▶ **Problem to work on**: Can you render every line of the material below as a JSON list of strings, one string per line, with blank lines left out?
[Opening Exercise material section]
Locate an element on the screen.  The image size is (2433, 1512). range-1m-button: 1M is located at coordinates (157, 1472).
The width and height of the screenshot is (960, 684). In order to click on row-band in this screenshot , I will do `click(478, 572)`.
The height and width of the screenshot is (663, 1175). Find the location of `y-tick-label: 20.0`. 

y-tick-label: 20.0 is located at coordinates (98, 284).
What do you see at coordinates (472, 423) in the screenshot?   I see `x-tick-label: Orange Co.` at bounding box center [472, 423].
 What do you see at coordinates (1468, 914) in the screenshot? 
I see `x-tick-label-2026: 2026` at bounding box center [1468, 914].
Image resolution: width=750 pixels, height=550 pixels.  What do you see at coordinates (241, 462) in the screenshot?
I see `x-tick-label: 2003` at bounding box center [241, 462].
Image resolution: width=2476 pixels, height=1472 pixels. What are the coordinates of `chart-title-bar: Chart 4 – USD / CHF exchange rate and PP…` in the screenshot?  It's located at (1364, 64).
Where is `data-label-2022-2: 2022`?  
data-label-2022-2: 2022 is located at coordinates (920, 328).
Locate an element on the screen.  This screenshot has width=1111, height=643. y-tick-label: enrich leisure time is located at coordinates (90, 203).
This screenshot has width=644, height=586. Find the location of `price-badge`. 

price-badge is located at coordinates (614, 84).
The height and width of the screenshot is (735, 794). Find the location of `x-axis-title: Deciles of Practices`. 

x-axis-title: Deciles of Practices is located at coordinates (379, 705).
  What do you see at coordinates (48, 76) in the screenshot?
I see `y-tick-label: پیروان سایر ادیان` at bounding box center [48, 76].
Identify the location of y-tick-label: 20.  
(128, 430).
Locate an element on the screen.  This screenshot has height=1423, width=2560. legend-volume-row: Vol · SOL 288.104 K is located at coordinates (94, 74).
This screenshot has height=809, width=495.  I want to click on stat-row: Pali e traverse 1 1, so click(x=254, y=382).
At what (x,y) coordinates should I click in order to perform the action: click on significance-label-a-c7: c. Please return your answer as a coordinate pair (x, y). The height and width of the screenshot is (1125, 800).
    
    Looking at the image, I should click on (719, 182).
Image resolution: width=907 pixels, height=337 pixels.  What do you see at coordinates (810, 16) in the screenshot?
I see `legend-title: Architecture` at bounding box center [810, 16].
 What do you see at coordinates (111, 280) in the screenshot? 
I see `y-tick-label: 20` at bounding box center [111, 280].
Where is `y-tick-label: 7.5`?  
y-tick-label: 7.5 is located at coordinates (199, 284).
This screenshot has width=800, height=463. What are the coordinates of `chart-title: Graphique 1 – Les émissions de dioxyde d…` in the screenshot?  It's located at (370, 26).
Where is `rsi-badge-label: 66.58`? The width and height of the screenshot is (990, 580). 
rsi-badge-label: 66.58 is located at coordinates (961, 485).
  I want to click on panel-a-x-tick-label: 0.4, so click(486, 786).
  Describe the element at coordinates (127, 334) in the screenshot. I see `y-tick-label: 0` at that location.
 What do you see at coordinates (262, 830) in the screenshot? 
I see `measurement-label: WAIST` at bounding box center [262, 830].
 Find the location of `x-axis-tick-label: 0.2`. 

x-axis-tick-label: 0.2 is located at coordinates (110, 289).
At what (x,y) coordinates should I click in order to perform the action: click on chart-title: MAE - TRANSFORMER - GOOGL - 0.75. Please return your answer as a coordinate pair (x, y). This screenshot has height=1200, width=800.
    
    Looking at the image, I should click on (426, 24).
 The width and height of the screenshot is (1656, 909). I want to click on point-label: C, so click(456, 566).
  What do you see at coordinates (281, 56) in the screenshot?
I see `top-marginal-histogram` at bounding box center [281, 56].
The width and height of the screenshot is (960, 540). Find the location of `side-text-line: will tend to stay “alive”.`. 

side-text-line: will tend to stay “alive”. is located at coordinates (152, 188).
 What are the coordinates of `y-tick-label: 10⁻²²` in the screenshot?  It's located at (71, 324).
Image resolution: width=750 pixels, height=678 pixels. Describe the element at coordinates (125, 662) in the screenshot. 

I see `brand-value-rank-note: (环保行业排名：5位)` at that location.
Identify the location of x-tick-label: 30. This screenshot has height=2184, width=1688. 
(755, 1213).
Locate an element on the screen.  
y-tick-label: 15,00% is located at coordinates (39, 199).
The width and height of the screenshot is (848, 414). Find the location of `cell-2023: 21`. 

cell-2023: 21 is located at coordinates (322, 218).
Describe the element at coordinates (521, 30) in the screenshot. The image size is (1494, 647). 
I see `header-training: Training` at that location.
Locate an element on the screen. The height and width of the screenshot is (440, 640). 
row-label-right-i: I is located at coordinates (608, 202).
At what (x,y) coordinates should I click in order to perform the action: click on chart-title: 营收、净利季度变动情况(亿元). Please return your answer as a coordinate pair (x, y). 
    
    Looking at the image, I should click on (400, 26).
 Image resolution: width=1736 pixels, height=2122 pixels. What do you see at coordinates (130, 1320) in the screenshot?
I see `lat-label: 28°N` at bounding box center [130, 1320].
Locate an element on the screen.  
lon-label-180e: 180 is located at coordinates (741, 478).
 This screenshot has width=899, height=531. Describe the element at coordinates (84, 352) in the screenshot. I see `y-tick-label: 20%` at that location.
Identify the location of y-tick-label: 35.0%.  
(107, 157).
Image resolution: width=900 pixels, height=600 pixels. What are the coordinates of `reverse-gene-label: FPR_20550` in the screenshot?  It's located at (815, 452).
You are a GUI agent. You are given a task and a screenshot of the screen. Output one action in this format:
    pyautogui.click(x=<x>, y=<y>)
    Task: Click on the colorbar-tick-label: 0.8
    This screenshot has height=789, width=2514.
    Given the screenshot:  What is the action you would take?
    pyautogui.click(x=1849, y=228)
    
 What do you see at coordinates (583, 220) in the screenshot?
[Closing Exercise material section]
▶ **Reply to the task**:
[
  "Locate an element on the screen.  The image size is (2433, 1512). range-1m-button: 1M is located at coordinates (157, 1472).",
  "The width and height of the screenshot is (960, 684). In order to click on row-band in this screenshot , I will do `click(478, 572)`.",
  "The height and width of the screenshot is (663, 1175). Find the location of `y-tick-label: 20.0`. ",
  "y-tick-label: 20.0 is located at coordinates (98, 284).",
  "What do you see at coordinates (472, 423) in the screenshot?   I see `x-tick-label: Orange Co.` at bounding box center [472, 423].",
  " What do you see at coordinates (1468, 914) in the screenshot? ",
  "I see `x-tick-label-2026: 2026` at bounding box center [1468, 914].",
  "Image resolution: width=750 pixels, height=550 pixels.  What do you see at coordinates (241, 462) in the screenshot?",
  "I see `x-tick-label: 2003` at bounding box center [241, 462].",
  "Image resolution: width=2476 pixels, height=1472 pixels. What are the coordinates of `chart-title-bar: Chart 4 – USD / CHF exchange rate and PP…` in the screenshot?  It's located at (1364, 64).",
  "Where is `data-label-2022-2: 2022`?  ",
  "data-label-2022-2: 2022 is located at coordinates (920, 328).",
  "Locate an element on the screen.  This screenshot has width=1111, height=643. y-tick-label: enrich leisure time is located at coordinates (90, 203).",
  "This screenshot has width=644, height=586. Find the location of `price-badge`. ",
  "price-badge is located at coordinates (614, 84).",
  "The height and width of the screenshot is (735, 794). Find the location of `x-axis-title: Deciles of Practices`. ",
  "x-axis-title: Deciles of Practices is located at coordinates (379, 705).",
  "  What do you see at coordinates (48, 76) in the screenshot?",
  "I see `y-tick-label: پیروان سایر ادیان` at bounding box center [48, 76].",
  "Identify the location of y-tick-label: 20.  ",
  "(128, 430).",
  "Locate an element on the screen.  This screenshot has height=1423, width=2560. legend-volume-row: Vol · SOL 288.104 K is located at coordinates (94, 74).",
  "This screenshot has height=809, width=495.  I want to click on stat-row: Pali e traverse 1 1, so click(x=254, y=382).",
  "At what (x,y) coordinates should I click in order to perform the action: click on significance-label-a-c7: c. Please return your answer as a coordinate pair (x, y). The height and width of the screenshot is (1125, 800).",
  "    Looking at the image, I should click on (719, 182).",
  "Image resolution: width=907 pixels, height=337 pixels.  What do you see at coordinates (810, 16) in the screenshot?",
  "I see `legend-title: Architecture` at bounding box center [810, 16].",
  " What do you see at coordinates (111, 280) in the screenshot? ",
  "I see `y-tick-label: 20` at bounding box center [111, 280].",
  "Where is `y-tick-label: 7.5`?  ",
  "y-tick-label: 7.5 is located at coordinates (199, 284).",
  "This screenshot has width=800, height=463. What are the coordinates of `chart-title: Graphique 1 – Les émissions de dioxyde d…` in the screenshot?  It's located at (370, 26).",
  "Where is `rsi-badge-label: 66.58`? The width and height of the screenshot is (990, 580). ",
  "rsi-badge-label: 66.58 is located at coordinates (961, 485).",
  "  I want to click on panel-a-x-tick-label: 0.4, so click(486, 786).",
  "  Describe the element at coordinates (127, 334) in the screenshot. I see `y-tick-label: 0` at that location.",
  " What do you see at coordinates (262, 830) in the screenshot? ",
  "I see `measurement-label: WAIST` at bounding box center [262, 830].",
  " Find the location of `x-axis-tick-label: 0.2`. ",
  "x-axis-tick-label: 0.2 is located at coordinates (110, 289).",
  "At what (x,y) coordinates should I click in order to perform the action: click on chart-title: MAE - TRANSFORMER - GOOGL - 0.75. Please return your answer as a coordinate pair (x, y). This screenshot has height=1200, width=800.",
  "    Looking at the image, I should click on (426, 24).",
  " The width and height of the screenshot is (1656, 909). I want to click on point-label: C, so click(456, 566).",
  "  What do you see at coordinates (281, 56) in the screenshot?",
  "I see `top-marginal-histogram` at bounding box center [281, 56].",
  "The width and height of the screenshot is (960, 540). Find the location of `side-text-line: will tend to stay “alive”.`. ",
  "side-text-line: will tend to stay “alive”. is located at coordinates (152, 188).",
  " What are the coordinates of `y-tick-label: 10⁻²²` in the screenshot?  It's located at (71, 324).",
  "Image resolution: width=750 pixels, height=678 pixels. Describe the element at coordinates (125, 662) in the screenshot. ",
  "I see `brand-value-rank-note: (环保行业排名：5位)` at that location.",
  "Identify the location of x-tick-label: 30. This screenshot has height=2184, width=1688. ",
  "(755, 1213).",
  "Locate an element on the screen.  ",
  "y-tick-label: 15,00% is located at coordinates (39, 199).",
  "The width and height of the screenshot is (848, 414). Find the location of `cell-2023: 21`. ",
  "cell-2023: 21 is located at coordinates (322, 218).",
  "Describe the element at coordinates (521, 30) in the screenshot. The image size is (1494, 647). ",
  "I see `header-training: Training` at that location.",
  "Locate an element on the screen. The height and width of the screenshot is (440, 640). ",
  "row-label-right-i: I is located at coordinates (608, 202).",
  "At what (x,y) coordinates should I click in order to perform the action: click on chart-title: 营收、净利季度变动情况(亿元). Please return your answer as a coordinate pair (x, y). ",
  "    Looking at the image, I should click on (400, 26).",
  " Image resolution: width=1736 pixels, height=2122 pixels. What do you see at coordinates (130, 1320) in the screenshot?",
  "I see `lat-label: 28°N` at bounding box center [130, 1320].",
  "Locate an element on the screen.  ",
  "lon-label-180e: 180 is located at coordinates (741, 478).",
  " This screenshot has width=899, height=531. Describe the element at coordinates (84, 352) in the screenshot. I see `y-tick-label: 20%` at that location.",
  "Identify the location of y-tick-label: 35.0%.  ",
  "(107, 157).",
  "Image resolution: width=900 pixels, height=600 pixels. What are the coordinates of `reverse-gene-label: FPR_20550` in the screenshot?  It's located at (815, 452).",
  "You are a GUI agent. You are given a task and a screenshot of the screen. Output one action in this format:",
  "    pyautogui.click(x=<x>, y=<y>)",
  "    Task: Click on the colorbar-tick-label: 0.8",
  "    This screenshot has height=789, width=2514.",
  "    Given the screenshot:  What is the action you would take?",
  "    pyautogui.click(x=1849, y=228)",
  " What do you see at coordinates (583, 220) in the screenshot?"
]